Sometimes something strikes a weird chord. I have ‘Supremes a Go Go’ on vinyl. Must have bought it over 50 years ago, some classic tracks including one which suddenly stopped me today as I listened to it for the first time in some years. Synchronicity? It made me reflect on the Holland and Dozier gospel lyrics with a chorus which suddenly summed up the whole PMR experience:
Like love, you can’t hurry PMR, you just have to wait, nothing comes easy and it’s sure a game of give and take. On the back of that analogy, I was wrong.
Probably had PMR for > 3 years pre diagnosis. Pain different to OA in various joints. Paracetamol/NSAID don’t help. Rheumy diagnosed ‘treat as Pmr’, June 2018; after 15mg of Pred, symptoms resolved > 90% symptoms better in hours. ESR and CRP normal. Only health issue was B12 deficiency (no apparent cause) treated with daily oral supplement.
From June 2018/September 18, tapered to 10mg. Symptoms worsened. Back to rheumy who advised start again at 15mg, slow taper further and stay at each level for longer.

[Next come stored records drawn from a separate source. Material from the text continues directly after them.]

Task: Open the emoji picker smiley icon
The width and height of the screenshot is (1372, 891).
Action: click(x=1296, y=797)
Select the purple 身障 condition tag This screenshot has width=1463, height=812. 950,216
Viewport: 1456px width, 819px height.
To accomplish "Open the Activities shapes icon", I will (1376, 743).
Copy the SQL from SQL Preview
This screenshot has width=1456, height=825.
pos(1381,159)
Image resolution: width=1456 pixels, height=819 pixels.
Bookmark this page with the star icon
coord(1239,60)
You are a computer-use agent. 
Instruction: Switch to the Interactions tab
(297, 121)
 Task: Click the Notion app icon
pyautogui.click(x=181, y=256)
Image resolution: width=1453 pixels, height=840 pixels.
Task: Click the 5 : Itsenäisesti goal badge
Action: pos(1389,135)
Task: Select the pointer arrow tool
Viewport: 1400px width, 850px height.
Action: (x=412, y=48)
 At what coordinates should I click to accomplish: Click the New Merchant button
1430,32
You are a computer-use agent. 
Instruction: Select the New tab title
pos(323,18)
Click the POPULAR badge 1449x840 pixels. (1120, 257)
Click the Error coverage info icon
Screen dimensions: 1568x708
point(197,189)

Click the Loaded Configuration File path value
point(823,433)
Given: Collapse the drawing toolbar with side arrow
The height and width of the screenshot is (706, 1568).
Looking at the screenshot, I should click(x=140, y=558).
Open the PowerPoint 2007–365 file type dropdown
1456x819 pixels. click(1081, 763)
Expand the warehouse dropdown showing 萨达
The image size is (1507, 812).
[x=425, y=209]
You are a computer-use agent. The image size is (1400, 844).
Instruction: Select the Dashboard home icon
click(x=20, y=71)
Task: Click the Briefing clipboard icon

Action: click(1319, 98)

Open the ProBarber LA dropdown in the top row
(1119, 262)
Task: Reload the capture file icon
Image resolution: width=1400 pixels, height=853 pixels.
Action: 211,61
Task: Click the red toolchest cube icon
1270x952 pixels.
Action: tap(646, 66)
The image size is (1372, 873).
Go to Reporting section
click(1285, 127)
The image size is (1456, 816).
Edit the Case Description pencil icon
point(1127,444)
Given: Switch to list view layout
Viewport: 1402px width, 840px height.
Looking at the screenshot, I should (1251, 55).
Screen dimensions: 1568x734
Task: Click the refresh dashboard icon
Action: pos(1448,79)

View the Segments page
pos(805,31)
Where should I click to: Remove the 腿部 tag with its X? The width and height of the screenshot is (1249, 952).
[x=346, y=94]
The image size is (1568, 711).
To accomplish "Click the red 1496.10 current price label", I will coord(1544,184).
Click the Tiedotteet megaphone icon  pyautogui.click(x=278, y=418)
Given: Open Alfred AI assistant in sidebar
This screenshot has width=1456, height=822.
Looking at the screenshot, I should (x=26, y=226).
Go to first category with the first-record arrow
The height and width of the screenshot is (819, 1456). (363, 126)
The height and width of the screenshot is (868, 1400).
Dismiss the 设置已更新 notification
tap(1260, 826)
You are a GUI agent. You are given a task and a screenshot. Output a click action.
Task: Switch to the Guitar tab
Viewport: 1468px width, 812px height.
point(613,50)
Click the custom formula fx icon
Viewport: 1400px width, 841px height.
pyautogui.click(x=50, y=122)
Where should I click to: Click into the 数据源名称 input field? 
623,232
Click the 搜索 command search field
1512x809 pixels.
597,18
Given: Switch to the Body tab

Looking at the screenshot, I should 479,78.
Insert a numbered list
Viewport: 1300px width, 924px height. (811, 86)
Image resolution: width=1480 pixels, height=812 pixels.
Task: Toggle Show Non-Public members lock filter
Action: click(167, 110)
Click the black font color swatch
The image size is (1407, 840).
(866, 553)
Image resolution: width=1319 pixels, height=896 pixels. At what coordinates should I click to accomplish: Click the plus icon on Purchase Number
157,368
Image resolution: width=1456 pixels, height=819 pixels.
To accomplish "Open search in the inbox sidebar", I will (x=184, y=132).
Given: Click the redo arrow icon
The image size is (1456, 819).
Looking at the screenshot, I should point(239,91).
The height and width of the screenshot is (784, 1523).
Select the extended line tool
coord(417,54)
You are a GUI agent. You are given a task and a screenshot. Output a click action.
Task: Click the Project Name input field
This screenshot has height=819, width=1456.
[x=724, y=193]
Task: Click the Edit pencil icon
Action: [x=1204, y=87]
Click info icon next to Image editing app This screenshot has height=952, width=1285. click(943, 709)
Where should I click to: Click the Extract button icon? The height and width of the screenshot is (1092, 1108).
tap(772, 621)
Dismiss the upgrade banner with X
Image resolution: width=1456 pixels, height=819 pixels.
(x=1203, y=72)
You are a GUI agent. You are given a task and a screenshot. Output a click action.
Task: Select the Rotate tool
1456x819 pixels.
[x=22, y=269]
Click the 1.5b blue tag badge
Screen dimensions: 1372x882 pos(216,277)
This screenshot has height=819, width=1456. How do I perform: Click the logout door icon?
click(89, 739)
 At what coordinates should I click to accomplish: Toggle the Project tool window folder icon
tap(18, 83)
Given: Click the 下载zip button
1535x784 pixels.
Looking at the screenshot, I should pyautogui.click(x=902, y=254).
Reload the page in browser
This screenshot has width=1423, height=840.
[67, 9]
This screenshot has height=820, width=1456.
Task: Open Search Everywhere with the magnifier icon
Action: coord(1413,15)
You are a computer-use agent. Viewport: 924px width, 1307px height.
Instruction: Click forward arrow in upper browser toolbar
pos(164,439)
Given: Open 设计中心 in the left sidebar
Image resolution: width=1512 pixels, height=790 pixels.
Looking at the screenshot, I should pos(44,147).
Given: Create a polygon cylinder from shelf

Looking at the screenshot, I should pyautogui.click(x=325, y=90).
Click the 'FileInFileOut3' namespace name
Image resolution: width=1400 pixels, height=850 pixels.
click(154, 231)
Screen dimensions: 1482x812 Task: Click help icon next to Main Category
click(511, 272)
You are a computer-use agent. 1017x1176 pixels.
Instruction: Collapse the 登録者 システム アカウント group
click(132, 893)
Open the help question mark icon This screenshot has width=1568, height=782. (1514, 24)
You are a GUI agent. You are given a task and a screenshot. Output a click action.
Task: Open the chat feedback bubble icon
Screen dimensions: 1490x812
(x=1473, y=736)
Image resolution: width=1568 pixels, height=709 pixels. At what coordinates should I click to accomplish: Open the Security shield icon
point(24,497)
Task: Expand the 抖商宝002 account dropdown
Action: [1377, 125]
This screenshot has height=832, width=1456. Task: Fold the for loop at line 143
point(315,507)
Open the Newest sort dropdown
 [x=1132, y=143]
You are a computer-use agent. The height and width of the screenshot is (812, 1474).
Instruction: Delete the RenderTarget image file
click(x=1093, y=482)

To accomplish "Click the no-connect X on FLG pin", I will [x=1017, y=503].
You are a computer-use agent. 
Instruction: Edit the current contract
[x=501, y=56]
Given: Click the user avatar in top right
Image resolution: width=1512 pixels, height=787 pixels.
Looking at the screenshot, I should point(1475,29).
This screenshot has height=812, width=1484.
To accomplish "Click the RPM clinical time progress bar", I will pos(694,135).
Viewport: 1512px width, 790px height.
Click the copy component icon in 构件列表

Symptoms didn’t improve ( or get worse) so decided to taper off steroids totally and reached zero in February 2019.
Over next 6 weeks, symptoms worsened significantly. Widespread bilateral pain both hips, both shoulders, both biceps, back of neck and head. 24/7 along with severe stiffness and difficulty with steps, walking, sitting...you know the score. Also developed tennis elbow in right arm and frozen shoulder left arm. Grim.
Back to GP who suggested a week at 20mg. Did that, didn’t work. Left it a couple of weeks and decided to try 25mg for 5 days. Much improved. Not back to that first hit after 1 dose at 15mg, but I can currently stand without hauling myself up, step up without being doubled over and pain is reduced, just about manageable.
So, what have I learned and where to next?
Lesson number one: PMR rules, OK. It’s there, it’s insidious, it lurks and it won’t resolve until it’s ready.
Lesson 2: not thrilled with steroids, but there’s no realistic alternative. I’m not sure if symptom control can be improved, but with steroid now at 20mg (I’ve dropped whilst waiting to agree a plan with gp) there’s nothing else to give my life back.
Lesson 3 : I know I’m impatient. It’s an ongoing daily struggle to accept limitations and the life changing effects of the disease. But acceptance is key to effective management.
Lesson 4: its all relative, it’s slow, slow and slow again. Stop battling the what you had; accept what you have and build on it. I have a friend who slipped on ice and from one second to another, her working life as a senior manager, wife, mother etc changed. She’s now quadriplegic; I know she’d give anything to be able to do what I can, but grumble about.
Lesson 5: listen to advice about pacing. It’s a difficult journey. I’ve gone backwards and wasted valuable possible recovery time. It’s probably going to take longer to recover.
If you’ve got this far, thanks. We’re all sharing this appalling journey. This forum is my main support.